Filter these entries down to the lines that hold the word "Privacy", and show each of them.

Given data:
········

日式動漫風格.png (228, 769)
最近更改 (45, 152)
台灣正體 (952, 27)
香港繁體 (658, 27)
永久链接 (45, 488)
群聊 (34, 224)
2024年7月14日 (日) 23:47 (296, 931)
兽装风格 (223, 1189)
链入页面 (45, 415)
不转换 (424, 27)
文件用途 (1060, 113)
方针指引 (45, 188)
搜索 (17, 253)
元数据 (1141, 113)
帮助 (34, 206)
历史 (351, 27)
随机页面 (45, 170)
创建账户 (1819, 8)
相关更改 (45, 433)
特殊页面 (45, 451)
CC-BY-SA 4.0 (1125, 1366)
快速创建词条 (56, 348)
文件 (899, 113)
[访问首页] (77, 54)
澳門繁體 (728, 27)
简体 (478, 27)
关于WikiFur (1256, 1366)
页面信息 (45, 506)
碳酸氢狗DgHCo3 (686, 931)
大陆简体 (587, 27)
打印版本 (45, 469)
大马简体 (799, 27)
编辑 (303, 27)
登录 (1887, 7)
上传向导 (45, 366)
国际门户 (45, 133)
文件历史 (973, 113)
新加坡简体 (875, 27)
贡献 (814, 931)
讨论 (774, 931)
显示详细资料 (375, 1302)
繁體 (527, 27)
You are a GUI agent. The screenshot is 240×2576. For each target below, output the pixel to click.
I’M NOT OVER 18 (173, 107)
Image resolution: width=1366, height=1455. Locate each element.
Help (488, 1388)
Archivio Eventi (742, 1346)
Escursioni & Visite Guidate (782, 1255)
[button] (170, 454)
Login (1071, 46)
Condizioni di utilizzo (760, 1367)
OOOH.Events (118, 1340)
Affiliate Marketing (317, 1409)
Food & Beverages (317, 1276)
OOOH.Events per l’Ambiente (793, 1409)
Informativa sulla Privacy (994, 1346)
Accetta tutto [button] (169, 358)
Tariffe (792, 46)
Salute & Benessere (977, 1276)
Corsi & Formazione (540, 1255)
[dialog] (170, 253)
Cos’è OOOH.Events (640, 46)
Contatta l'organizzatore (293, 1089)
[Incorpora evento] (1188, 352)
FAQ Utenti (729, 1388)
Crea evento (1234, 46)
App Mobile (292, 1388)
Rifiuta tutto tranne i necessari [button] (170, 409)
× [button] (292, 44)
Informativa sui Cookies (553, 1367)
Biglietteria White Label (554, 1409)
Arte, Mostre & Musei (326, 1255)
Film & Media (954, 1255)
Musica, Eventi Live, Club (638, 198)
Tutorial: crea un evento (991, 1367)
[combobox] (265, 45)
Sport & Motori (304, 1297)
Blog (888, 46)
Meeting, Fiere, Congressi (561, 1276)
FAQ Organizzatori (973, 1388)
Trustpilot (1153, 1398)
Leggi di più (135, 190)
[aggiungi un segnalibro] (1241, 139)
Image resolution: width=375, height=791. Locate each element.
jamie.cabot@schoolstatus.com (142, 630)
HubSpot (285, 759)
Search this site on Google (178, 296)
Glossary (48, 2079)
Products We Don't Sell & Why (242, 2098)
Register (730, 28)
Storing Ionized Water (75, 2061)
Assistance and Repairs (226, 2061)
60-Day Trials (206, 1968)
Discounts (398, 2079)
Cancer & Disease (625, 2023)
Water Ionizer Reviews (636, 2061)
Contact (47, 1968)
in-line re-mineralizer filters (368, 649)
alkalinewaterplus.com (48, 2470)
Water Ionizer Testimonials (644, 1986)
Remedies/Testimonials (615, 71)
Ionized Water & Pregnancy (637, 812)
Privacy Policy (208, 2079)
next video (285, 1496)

········

Reply to the task:
Informativa sulla Privacy (994, 1346)
Privacy Policy (208, 2079)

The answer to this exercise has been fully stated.